[Records from a dataset]
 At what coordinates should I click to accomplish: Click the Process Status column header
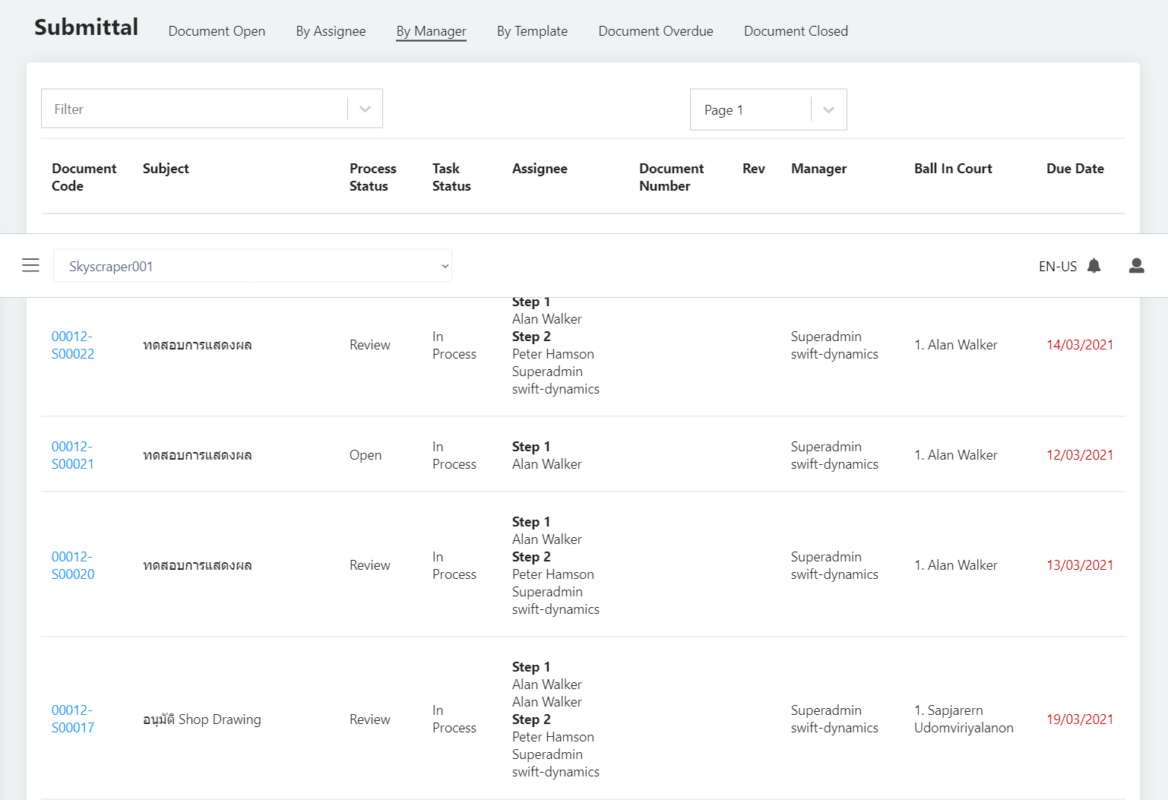coord(373,177)
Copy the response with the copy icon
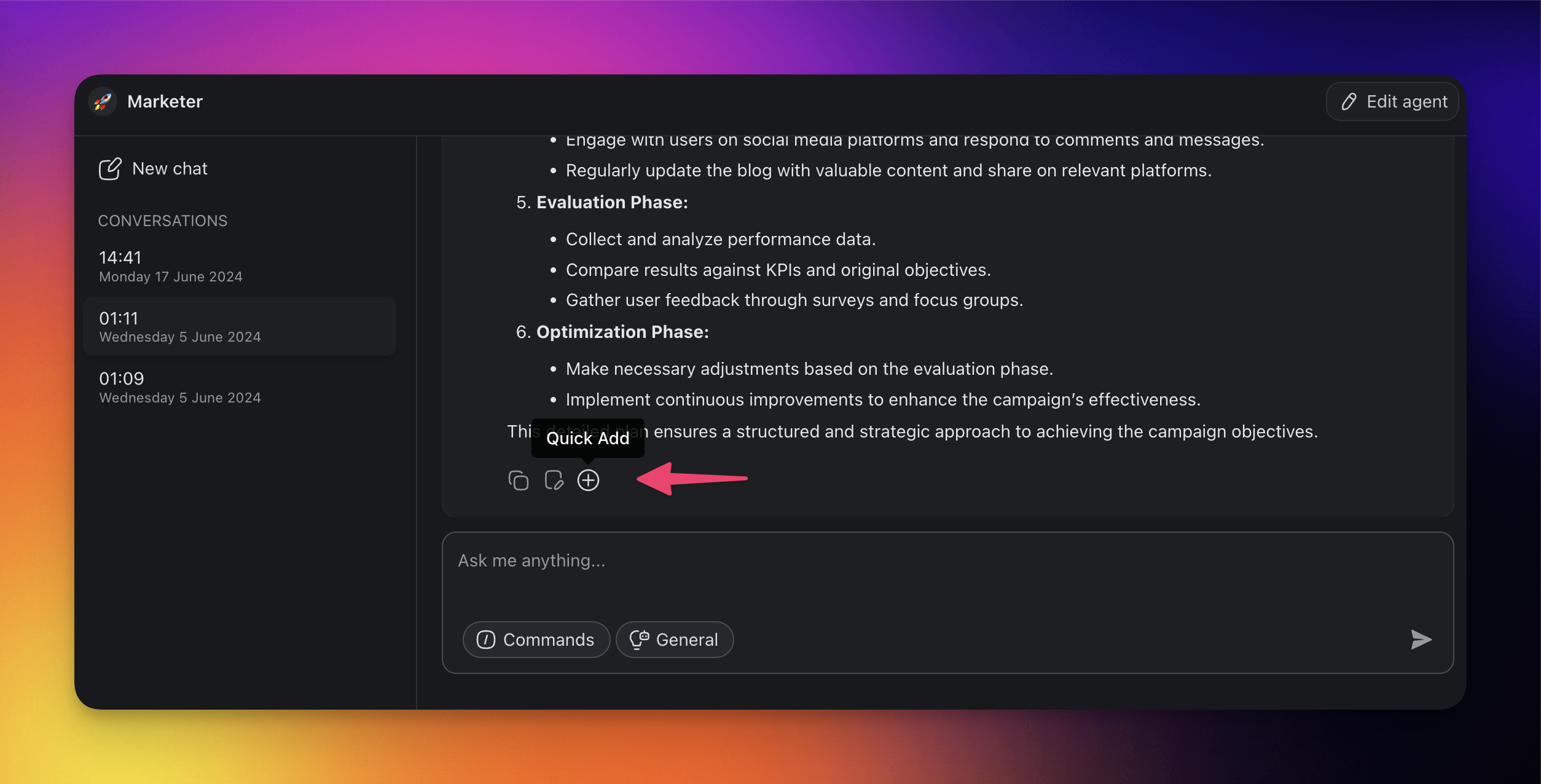The image size is (1541, 784). (518, 480)
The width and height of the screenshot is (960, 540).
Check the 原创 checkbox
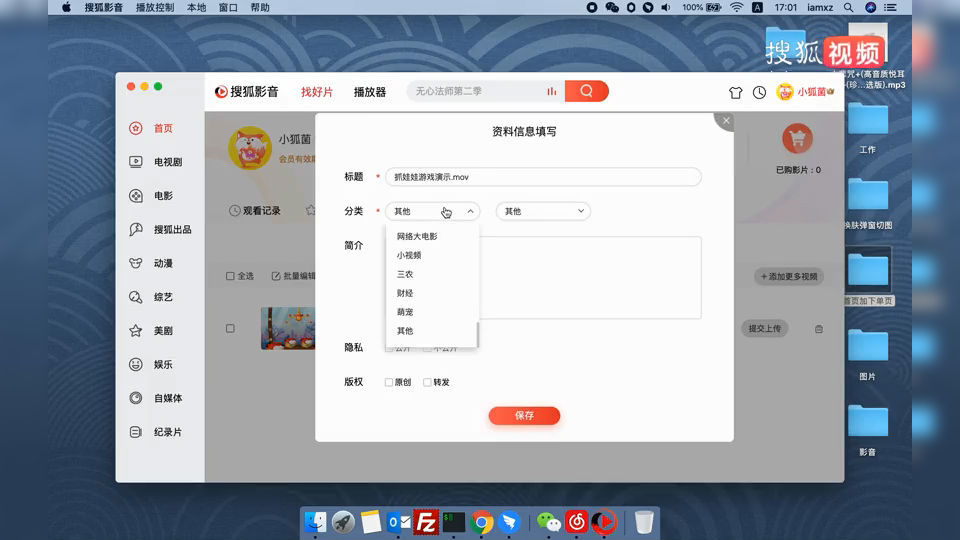pyautogui.click(x=389, y=382)
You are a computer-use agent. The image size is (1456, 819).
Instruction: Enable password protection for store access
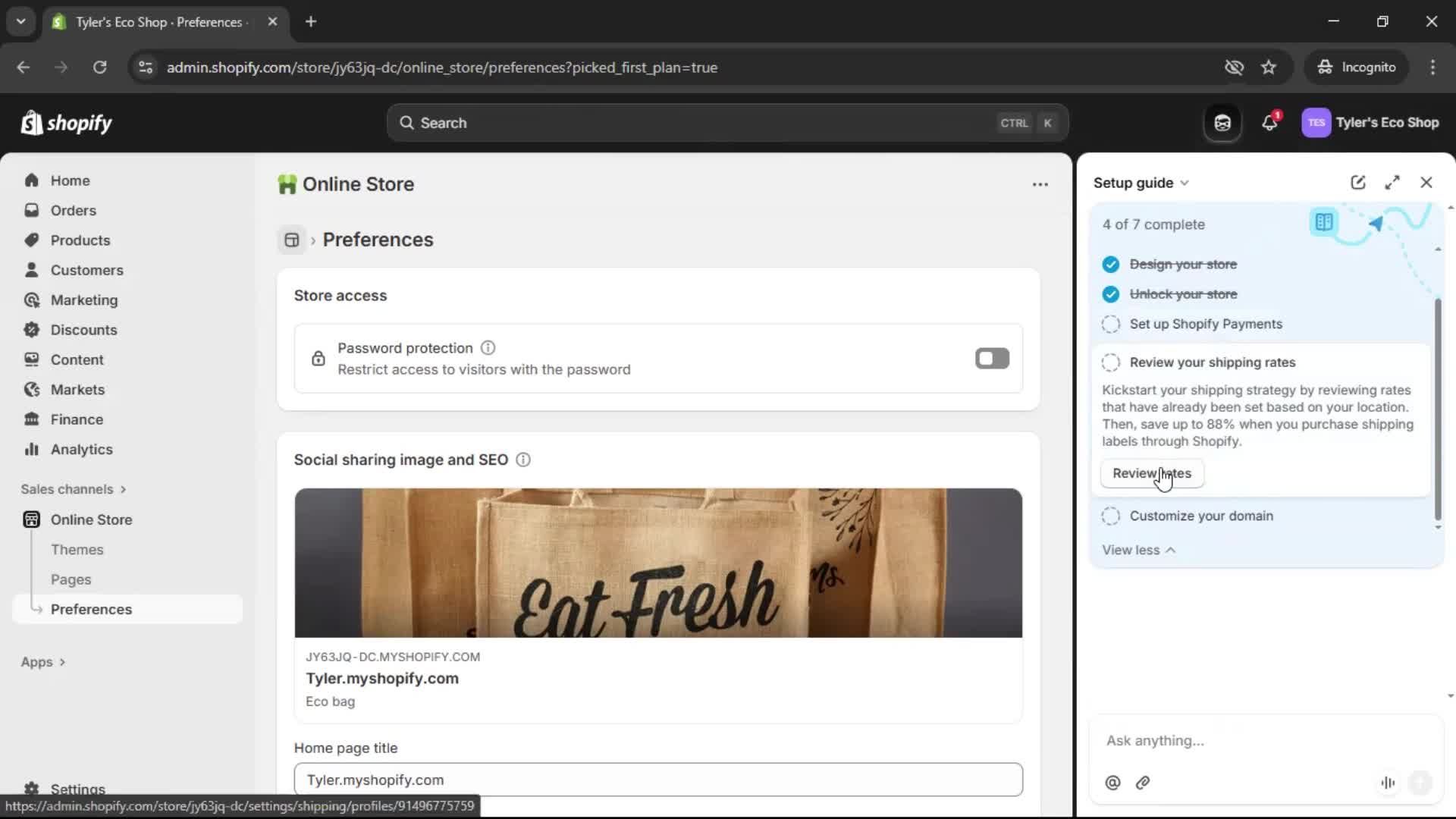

◆ The exercise ◆
Revise the data by changing "column header" to "column heading" wherever it occurs, leaving everything else as it is and omitting the pictures.

◆ Answer to this problem ◆
 At what coordinates should I click to accomplish: Click the Process Status column heading
coord(373,177)
Copy the response with the copy icon
The image size is (1541, 784). (518, 480)
The width and height of the screenshot is (960, 540).
Check the 原创 checkbox
pyautogui.click(x=389, y=382)
You are a computer-use agent. The image size is (1456, 819).
Instruction: Enable password protection for store access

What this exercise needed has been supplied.